The first is the drugs that inhibit folate synthesis. The use of folic acid in metabolism of purine and pyrimidine synthesis makes drugs like Methotrexate kill cancer. Methotrexate blocks the synthesis of dihydrofolate into tetrahydrofolate which plays a key role in the creation of nucleotides. It also plays a key role in many other cells for growth like those blood cells. That leads to its use in many cancers like breast or lung cancer and inflammation disorders. The suppression of folate synthesis affects many cells. It brings with it all the common side effects of chemotherapy agents with cell counts, hair loss and GI toxicity. It has the additional concern of hepatotoxicity.
The set of drugs in this class will block the metabolism of purine or pyrimidine nucleotides.
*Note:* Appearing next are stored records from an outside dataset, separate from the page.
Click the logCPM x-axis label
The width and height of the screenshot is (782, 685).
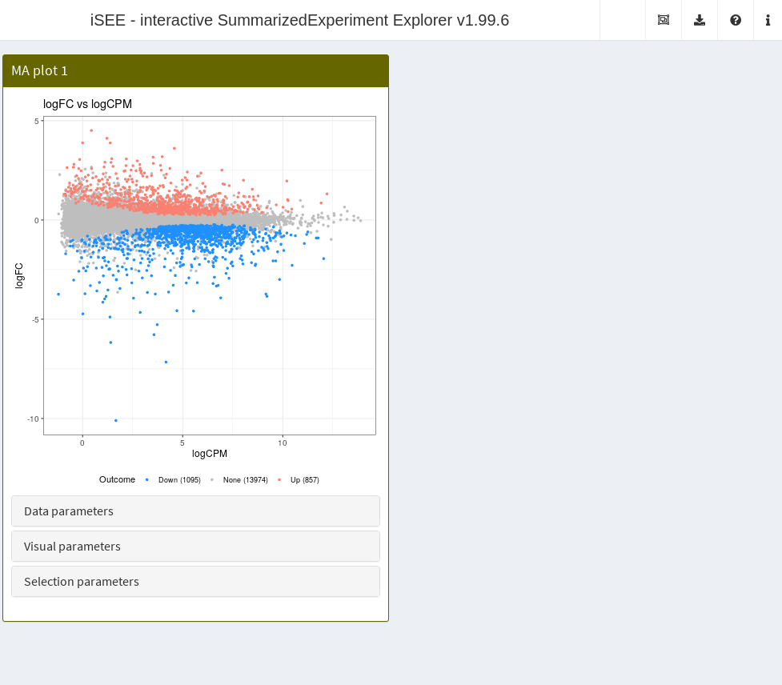(x=210, y=454)
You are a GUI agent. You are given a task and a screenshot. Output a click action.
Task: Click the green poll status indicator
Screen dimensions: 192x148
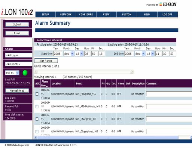pyautogui.click(x=25, y=73)
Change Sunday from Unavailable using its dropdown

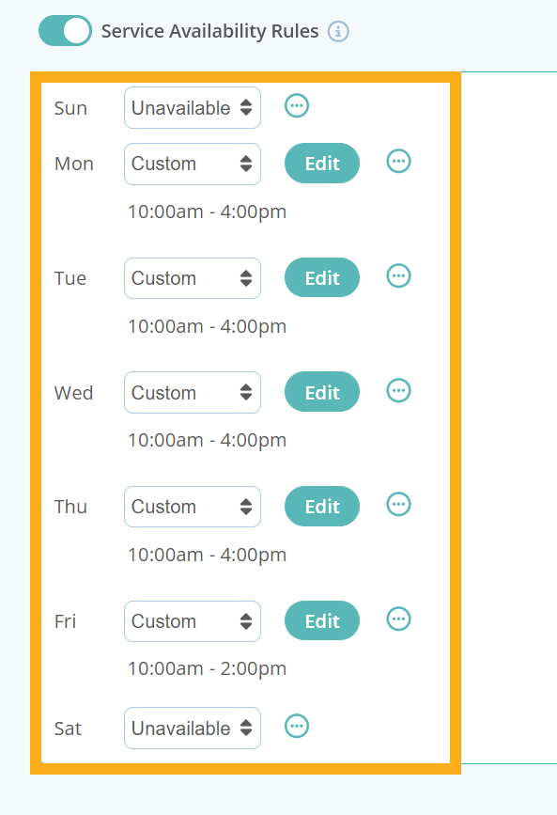tap(192, 108)
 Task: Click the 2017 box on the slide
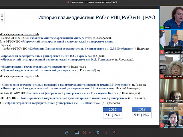point(112,109)
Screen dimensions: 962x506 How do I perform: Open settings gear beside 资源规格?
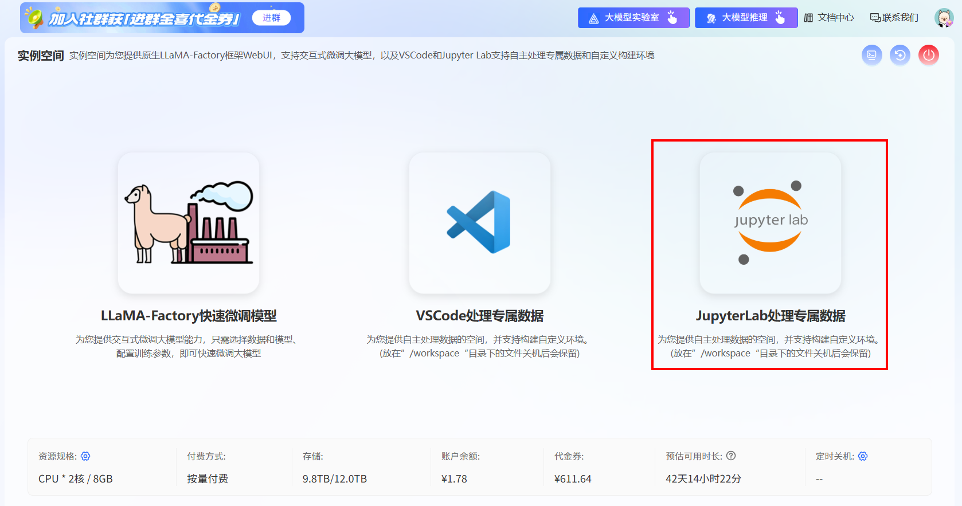[x=85, y=456]
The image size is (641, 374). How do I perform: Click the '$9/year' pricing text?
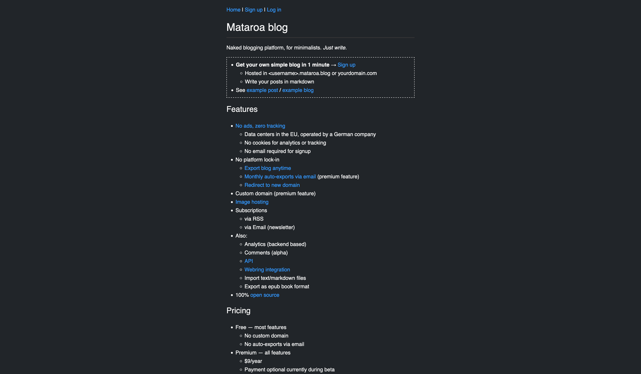(x=253, y=361)
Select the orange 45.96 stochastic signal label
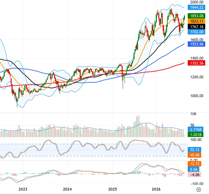Viewport: 209px width, 194px height. coord(194,155)
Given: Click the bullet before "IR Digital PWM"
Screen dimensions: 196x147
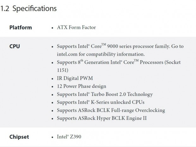Looking at the screenshot, I should 52,78.
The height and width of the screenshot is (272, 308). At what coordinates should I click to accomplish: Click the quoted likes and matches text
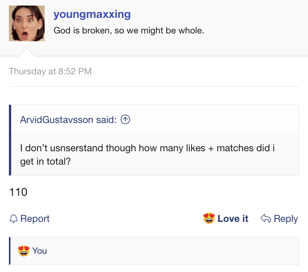[147, 155]
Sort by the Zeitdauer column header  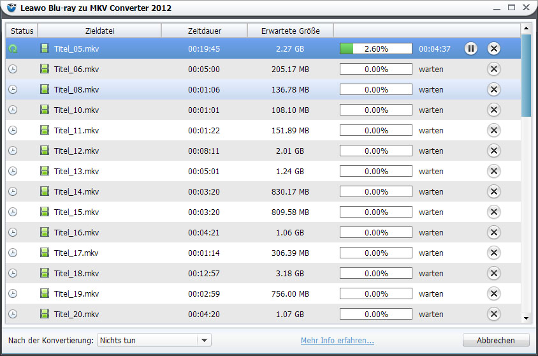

Some of them will block both pathways. There are a few common drugs used that work by this mechanism of action. Mercaptopurine is also known as 6-MP. This works by blocking an enzyme necessary for purine metabolism. It has many of the same antimetabolite effects and many of the same chemotherapy side effects. 5 Fluorouracil (5FU) is another antimetabolite which targets an enzyme in pyrimidine metabolism. This provides the same effects as other antimetabolites. This is a very commonly used antimetabolite drug for solid tumors like breast, cervical, colorectal and pancreatic. This drug has many of the common chemotherapy side effects from targeting cell division. It includes a special toxicity on the package for potential neurological damage.
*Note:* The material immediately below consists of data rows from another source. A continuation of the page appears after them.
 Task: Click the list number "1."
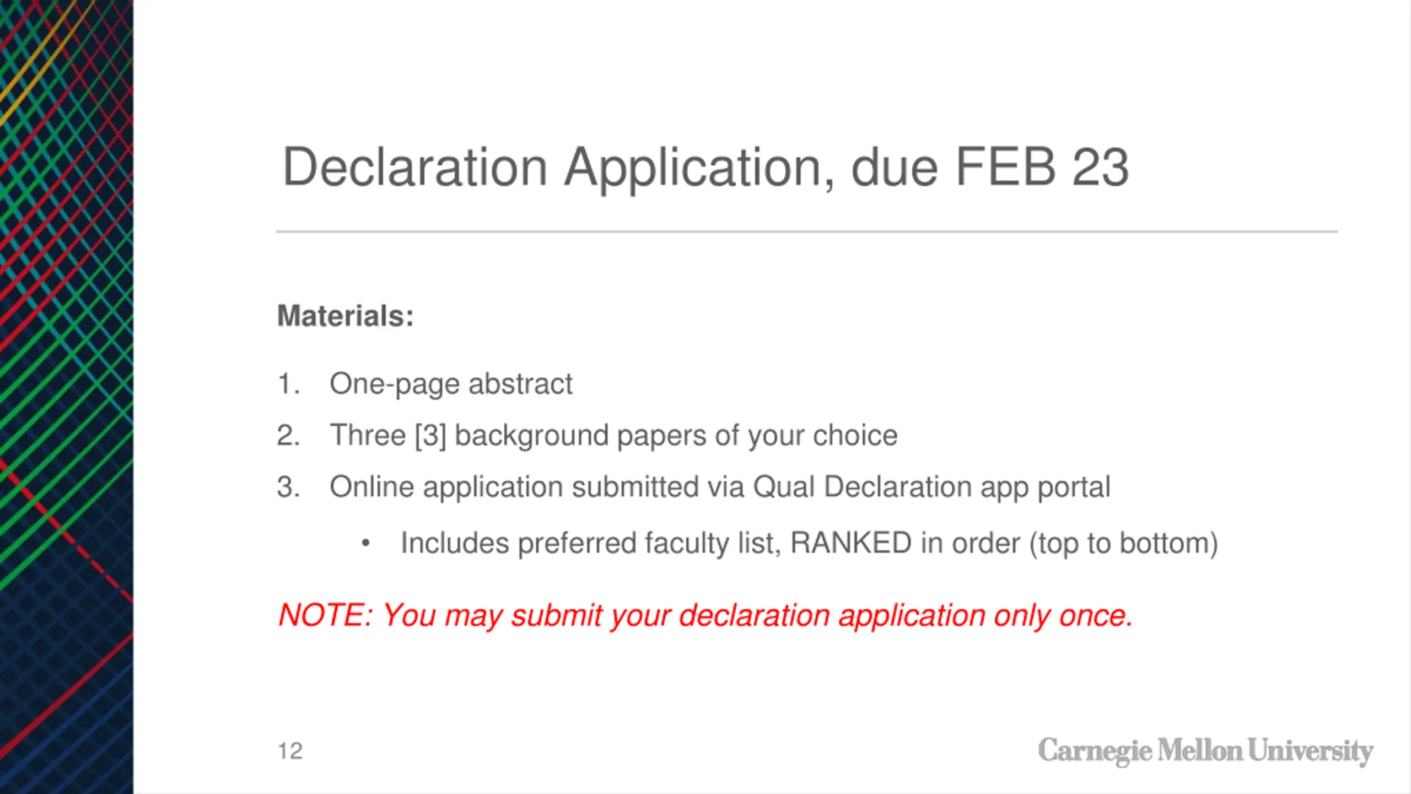[288, 384]
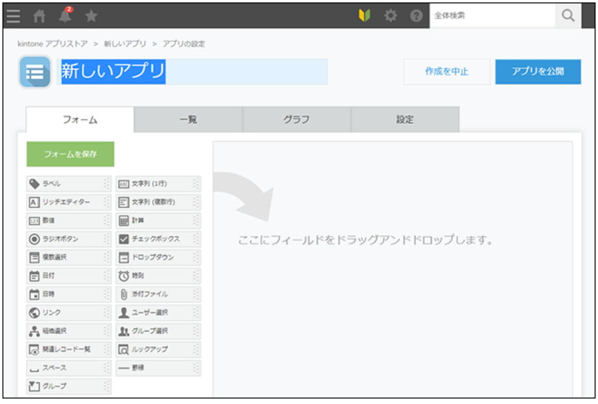Click the magnifier search button

click(568, 16)
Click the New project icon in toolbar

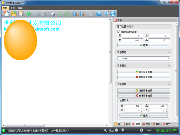click(6, 14)
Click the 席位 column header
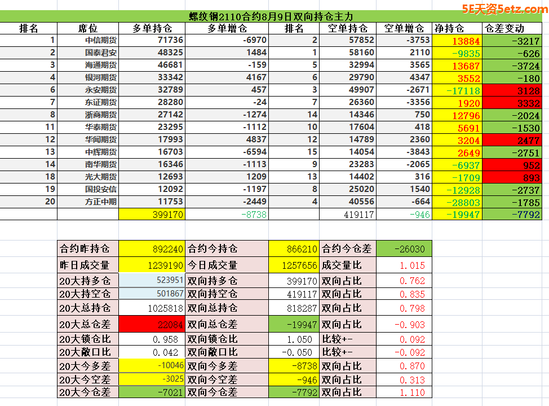549x406 pixels. tap(87, 28)
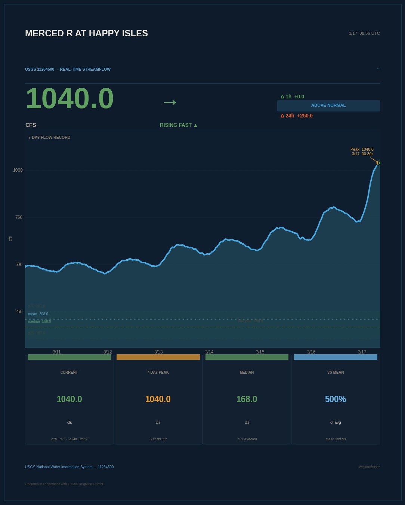Click the 7-DAY FLOW RECORD chart title
405x505 pixels.
(x=49, y=137)
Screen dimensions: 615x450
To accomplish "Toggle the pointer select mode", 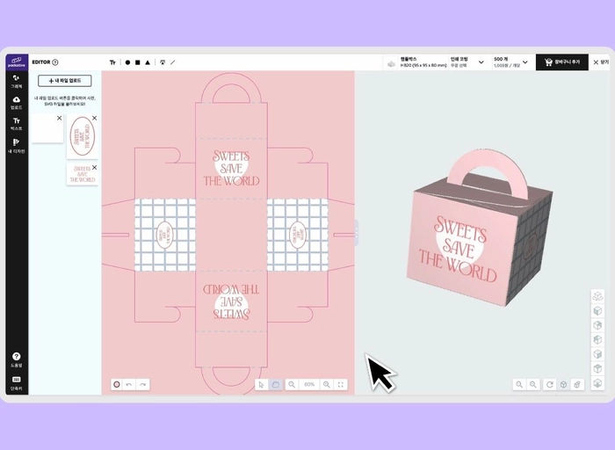I will coord(262,384).
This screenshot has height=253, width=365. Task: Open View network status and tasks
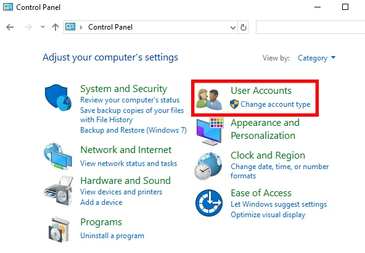click(x=128, y=164)
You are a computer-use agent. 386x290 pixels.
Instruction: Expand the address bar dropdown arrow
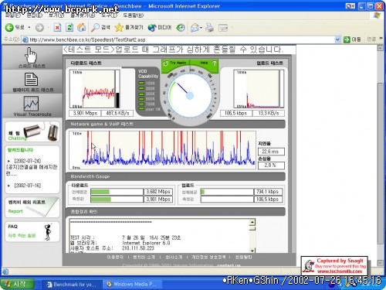pos(337,39)
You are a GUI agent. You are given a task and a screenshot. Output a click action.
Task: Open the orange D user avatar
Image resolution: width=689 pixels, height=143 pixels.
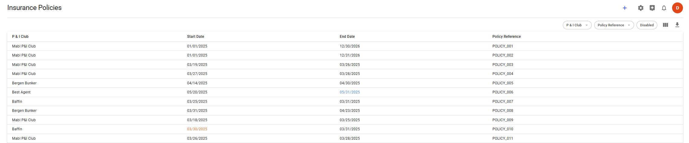(678, 8)
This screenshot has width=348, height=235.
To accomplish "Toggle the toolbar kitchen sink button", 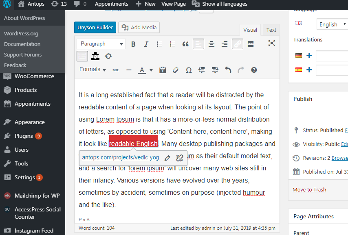I will (x=82, y=56).
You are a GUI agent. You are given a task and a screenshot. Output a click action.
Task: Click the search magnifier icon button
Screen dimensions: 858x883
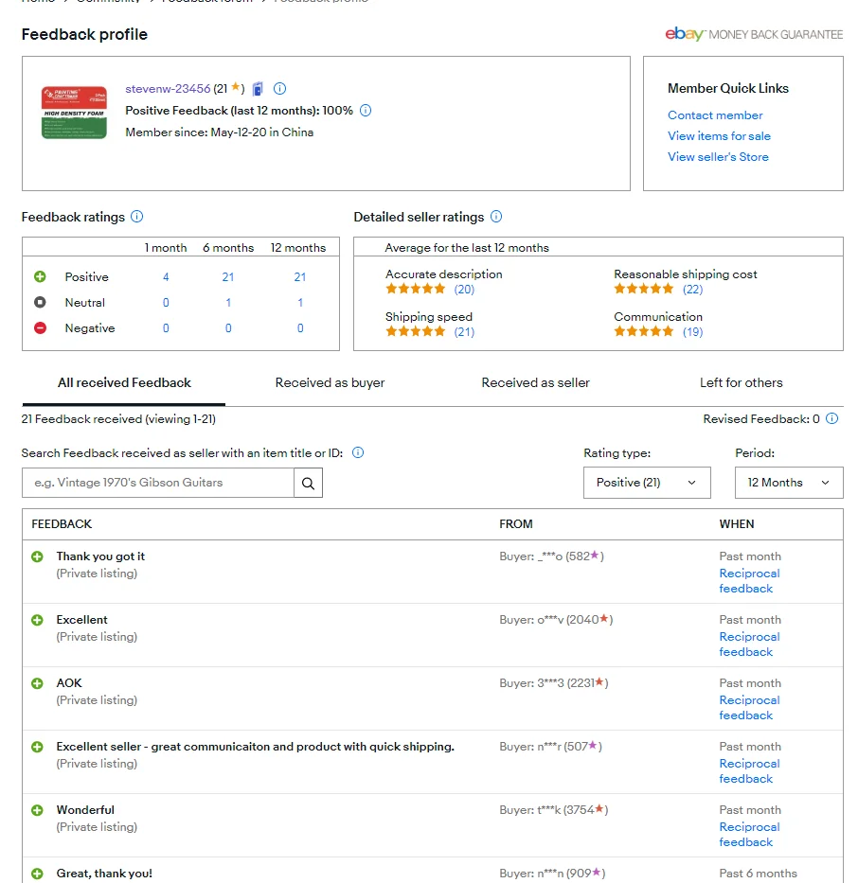pyautogui.click(x=308, y=483)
The last drug I want to cover in this category is Gemcitabine which is used often. This is an example of an analog. It is a fake form of a nucleotide. When it enters the cell, it is modified so it can be used in the new strand of DNA. Because it's not a real nucleotide the DNA repair machinery won't be able to fix it. This leads to an unfixable DNA damage situation which arrests the cell division and causes the initiation of cell death by p53 activation.
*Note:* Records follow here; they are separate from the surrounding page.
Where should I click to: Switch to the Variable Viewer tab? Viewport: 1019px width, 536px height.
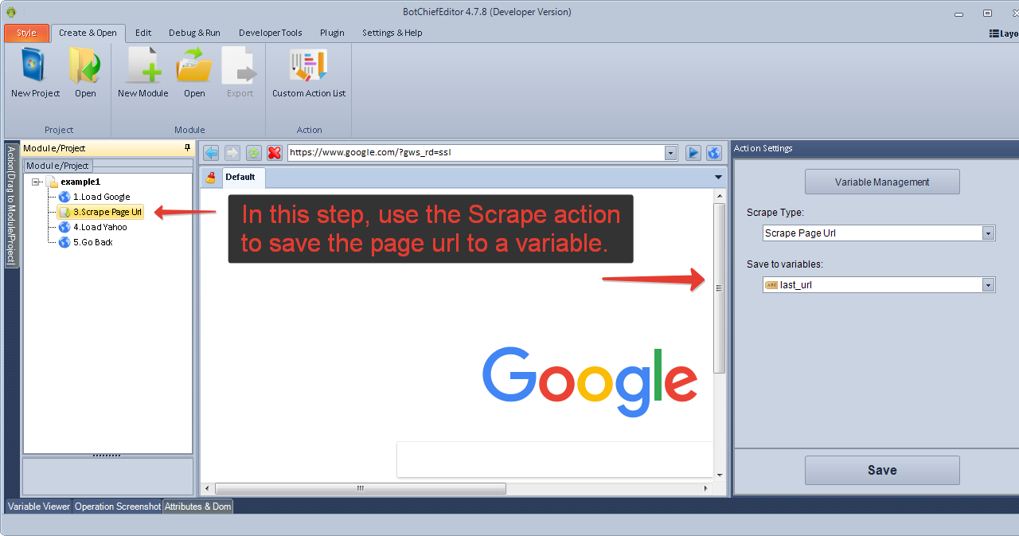tap(39, 507)
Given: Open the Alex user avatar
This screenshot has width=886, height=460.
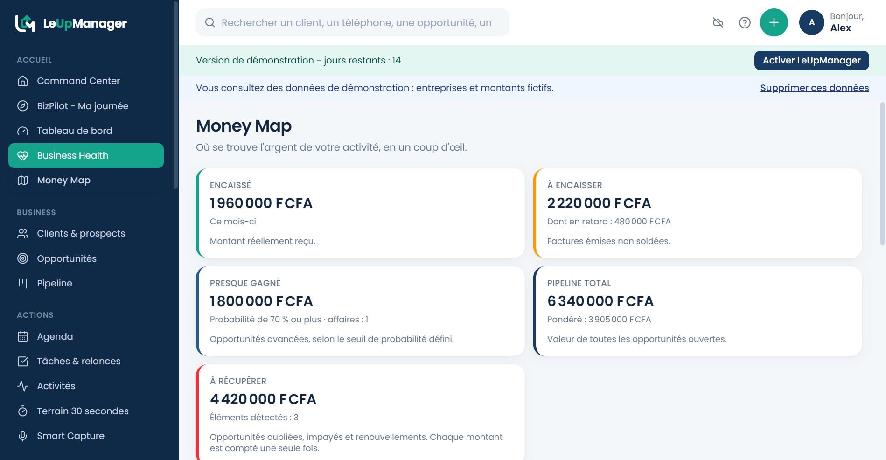Looking at the screenshot, I should [x=812, y=22].
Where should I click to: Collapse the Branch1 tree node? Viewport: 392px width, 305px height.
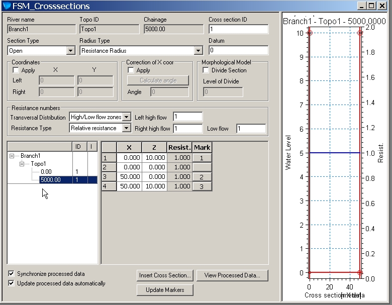click(12, 156)
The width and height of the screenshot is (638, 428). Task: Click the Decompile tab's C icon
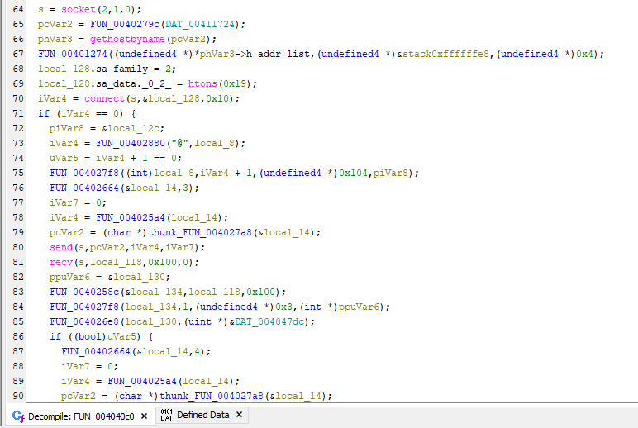pos(19,416)
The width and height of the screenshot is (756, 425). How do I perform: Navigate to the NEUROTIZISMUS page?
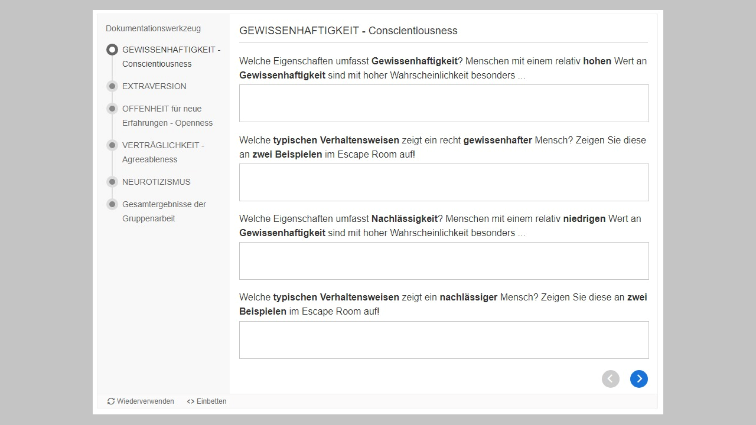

Antimetabolites are a very common type of chemotherapy. They are sometimes used in combination with other antimetabolites or even other regimens of chemotherapy drugs. Very rarely is a chemo drug used alone. The major drawback of these drugs is they still affect all cells that go through the cell cycle. They cause a ton of collateral damage.
The antimitotic drugs are the Taxanes and the Vinca Alkaloids. These drugs target the cell cycle in its M phase targeting the process of mitosis itself. To understand how they work, we first need to understand the basics of mitosis. When the cells enter the M phase, the nucleus breaks down. Spindles will form and move to each side of the cell. The sister chromatids will line up at the center of the cell. The spindles will create Tubulin polymers to reach out and bind to 1 of each of the chromosome pairs. Then they pull on them and create tension like a game of tug of war. Once each spindle has a copy of each chromosome bound, the enzyme Seperase will cut the pairs of chromosomes apart. One copy of each chromosome will be pulled to each side of the cell. A new nucleus will form around each set of chromosomes and the cell will split in two.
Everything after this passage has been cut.